*INFORMATION SUPPLIED*:
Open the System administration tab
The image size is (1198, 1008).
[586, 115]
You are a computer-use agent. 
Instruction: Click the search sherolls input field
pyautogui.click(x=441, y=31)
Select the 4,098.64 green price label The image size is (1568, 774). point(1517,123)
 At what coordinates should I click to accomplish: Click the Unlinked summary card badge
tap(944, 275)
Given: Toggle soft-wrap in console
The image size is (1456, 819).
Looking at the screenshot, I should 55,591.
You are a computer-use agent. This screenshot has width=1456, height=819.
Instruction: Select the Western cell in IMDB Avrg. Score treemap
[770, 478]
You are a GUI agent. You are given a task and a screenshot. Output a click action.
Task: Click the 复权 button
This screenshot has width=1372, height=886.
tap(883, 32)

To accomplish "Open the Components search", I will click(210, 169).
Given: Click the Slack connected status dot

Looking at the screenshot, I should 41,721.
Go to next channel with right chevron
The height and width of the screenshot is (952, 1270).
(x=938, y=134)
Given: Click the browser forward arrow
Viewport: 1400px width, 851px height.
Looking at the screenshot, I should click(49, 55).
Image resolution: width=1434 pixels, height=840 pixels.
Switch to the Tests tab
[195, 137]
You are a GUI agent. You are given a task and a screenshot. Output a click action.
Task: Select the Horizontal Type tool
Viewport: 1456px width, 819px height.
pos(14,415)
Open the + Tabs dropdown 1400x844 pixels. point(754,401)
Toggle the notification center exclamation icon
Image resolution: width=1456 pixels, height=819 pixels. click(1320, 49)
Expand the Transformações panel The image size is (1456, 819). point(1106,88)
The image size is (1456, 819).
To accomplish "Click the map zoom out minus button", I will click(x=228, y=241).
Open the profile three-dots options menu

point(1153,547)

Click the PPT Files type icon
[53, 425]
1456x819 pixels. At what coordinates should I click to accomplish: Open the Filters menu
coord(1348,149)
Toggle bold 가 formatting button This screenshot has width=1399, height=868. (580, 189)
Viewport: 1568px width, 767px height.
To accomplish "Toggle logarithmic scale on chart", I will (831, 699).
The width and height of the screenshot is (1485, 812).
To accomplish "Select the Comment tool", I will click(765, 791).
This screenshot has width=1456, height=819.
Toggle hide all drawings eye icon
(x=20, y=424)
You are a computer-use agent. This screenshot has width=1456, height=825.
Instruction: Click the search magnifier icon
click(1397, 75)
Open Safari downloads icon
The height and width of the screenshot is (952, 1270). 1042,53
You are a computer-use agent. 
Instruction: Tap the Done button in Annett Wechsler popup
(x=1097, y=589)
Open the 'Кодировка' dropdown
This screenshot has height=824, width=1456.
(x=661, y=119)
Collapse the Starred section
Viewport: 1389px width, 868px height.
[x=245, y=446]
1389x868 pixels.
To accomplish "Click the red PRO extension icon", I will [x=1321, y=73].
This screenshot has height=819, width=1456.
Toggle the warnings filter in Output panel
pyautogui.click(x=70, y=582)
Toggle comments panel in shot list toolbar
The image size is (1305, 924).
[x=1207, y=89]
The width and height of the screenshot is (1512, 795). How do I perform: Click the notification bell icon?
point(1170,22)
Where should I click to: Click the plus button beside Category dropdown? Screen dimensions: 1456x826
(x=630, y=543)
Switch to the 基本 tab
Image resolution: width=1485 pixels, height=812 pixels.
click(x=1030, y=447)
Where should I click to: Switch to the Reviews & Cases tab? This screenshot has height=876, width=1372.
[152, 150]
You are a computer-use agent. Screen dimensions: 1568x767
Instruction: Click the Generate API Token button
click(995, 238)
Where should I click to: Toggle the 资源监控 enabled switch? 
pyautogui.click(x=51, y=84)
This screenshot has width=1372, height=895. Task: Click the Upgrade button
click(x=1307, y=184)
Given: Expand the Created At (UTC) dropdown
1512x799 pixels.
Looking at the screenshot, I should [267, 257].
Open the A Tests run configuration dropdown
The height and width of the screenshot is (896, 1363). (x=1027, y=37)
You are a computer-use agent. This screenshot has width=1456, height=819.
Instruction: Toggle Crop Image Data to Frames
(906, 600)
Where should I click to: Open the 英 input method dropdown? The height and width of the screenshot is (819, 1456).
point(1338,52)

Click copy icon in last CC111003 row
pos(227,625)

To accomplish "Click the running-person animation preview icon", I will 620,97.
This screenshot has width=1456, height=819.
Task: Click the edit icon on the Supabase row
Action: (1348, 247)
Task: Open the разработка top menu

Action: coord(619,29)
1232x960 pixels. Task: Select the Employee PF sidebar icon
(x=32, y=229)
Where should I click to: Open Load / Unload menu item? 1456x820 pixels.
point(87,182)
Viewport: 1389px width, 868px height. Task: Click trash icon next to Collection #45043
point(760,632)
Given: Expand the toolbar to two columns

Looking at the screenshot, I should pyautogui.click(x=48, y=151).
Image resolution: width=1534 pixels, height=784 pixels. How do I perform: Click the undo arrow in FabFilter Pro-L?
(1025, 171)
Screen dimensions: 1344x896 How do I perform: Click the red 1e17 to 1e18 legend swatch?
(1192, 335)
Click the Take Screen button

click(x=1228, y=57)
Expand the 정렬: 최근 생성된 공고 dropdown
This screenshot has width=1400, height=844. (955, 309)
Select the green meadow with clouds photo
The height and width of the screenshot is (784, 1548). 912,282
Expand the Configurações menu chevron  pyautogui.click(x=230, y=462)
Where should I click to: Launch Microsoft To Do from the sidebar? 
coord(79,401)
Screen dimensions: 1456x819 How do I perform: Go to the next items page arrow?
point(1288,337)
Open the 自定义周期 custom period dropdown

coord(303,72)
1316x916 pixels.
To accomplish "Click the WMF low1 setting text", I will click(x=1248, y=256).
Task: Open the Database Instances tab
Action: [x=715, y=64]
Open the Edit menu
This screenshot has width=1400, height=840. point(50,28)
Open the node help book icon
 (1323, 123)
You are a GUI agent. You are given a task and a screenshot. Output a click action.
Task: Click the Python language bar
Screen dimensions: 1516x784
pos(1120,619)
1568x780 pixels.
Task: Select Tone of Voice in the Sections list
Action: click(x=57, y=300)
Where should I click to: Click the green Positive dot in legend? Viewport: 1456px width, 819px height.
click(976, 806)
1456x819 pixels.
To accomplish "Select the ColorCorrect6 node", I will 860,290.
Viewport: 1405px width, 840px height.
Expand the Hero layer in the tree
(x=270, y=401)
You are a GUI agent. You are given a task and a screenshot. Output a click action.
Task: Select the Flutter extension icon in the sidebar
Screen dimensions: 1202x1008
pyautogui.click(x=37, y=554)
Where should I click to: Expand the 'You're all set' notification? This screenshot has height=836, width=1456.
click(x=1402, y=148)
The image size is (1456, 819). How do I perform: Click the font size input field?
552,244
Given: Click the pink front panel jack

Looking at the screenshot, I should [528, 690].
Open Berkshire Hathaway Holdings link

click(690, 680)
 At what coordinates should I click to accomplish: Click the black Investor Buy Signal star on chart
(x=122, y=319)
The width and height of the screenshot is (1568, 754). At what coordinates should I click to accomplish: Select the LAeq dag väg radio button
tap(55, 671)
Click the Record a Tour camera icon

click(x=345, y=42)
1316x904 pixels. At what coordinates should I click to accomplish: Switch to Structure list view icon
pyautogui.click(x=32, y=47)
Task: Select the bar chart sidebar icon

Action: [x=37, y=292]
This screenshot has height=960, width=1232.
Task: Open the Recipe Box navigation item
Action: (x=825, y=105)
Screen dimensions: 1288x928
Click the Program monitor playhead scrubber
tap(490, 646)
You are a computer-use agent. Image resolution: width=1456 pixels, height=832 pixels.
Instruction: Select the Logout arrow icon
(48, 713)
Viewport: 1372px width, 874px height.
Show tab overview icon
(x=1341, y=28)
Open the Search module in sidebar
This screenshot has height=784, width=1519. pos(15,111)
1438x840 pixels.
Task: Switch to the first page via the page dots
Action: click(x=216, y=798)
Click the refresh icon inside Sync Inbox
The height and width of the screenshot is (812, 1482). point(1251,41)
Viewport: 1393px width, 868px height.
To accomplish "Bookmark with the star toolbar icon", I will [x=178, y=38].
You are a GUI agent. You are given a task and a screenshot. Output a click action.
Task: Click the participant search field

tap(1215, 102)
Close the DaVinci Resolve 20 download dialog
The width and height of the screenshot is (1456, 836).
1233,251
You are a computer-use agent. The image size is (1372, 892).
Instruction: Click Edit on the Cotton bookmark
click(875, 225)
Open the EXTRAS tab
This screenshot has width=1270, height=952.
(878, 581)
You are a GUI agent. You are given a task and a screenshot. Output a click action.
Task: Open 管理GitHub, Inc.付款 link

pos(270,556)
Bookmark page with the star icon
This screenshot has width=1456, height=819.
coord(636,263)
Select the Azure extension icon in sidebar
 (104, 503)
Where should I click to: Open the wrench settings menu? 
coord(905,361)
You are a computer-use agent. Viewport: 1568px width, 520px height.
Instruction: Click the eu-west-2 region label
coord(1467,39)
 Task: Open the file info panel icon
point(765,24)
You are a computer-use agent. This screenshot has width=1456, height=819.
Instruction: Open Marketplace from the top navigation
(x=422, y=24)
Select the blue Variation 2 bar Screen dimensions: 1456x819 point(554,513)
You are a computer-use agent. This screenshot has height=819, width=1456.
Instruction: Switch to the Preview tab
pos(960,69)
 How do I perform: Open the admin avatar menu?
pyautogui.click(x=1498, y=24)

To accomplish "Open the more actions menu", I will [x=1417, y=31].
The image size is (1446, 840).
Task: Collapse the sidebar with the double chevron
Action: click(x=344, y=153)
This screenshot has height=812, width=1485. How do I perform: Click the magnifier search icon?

*AIM OF THE EXERCISE*:
Output only the lines from the top of the entries through the one holding "Given: Toggle soft-wrap in console", copied exactly.

*ANSWER SPACE*:
Open the System administration tab
The image size is (1198, 1008).
[586, 115]
You are a computer-use agent. 
Instruction: Click the search sherolls input field
pyautogui.click(x=441, y=31)
Select the 4,098.64 green price label The image size is (1568, 774). point(1517,123)
 At what coordinates should I click to accomplish: Click the Unlinked summary card badge
tap(944, 275)
Given: Toggle soft-wrap in console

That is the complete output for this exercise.